Return each entry below word for word, leaving out any image.
┌─ Task input
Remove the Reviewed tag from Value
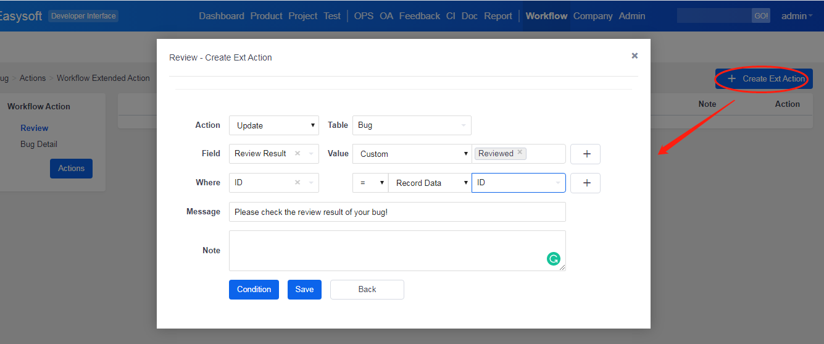Screen dimensions: 824x344 pos(520,153)
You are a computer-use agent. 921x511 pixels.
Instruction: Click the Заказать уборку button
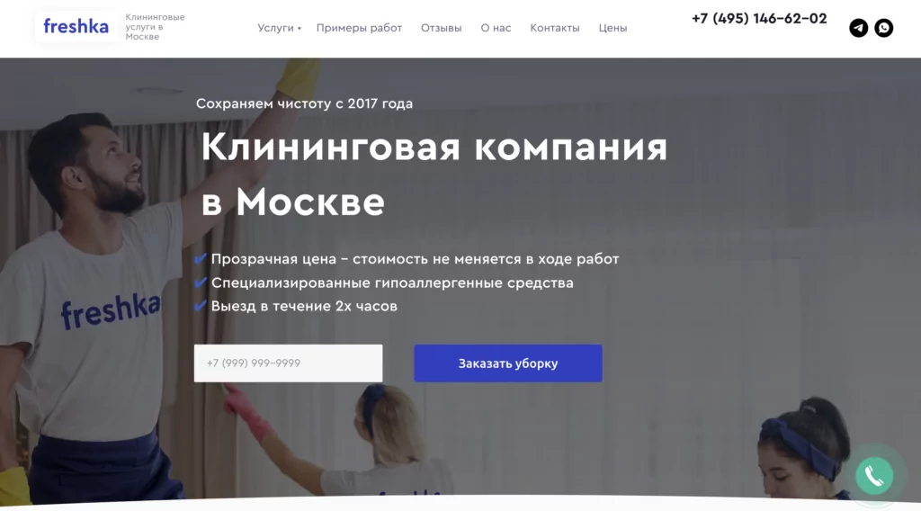[508, 363]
└─
- **Solution below**:
Remove the Reviewed tag from Value
Screen dimensions: 824x344 pos(520,153)
You are a computer-use agent. 921x511 pixels.
Instruction: Click the Заказать уборку button
[508, 363]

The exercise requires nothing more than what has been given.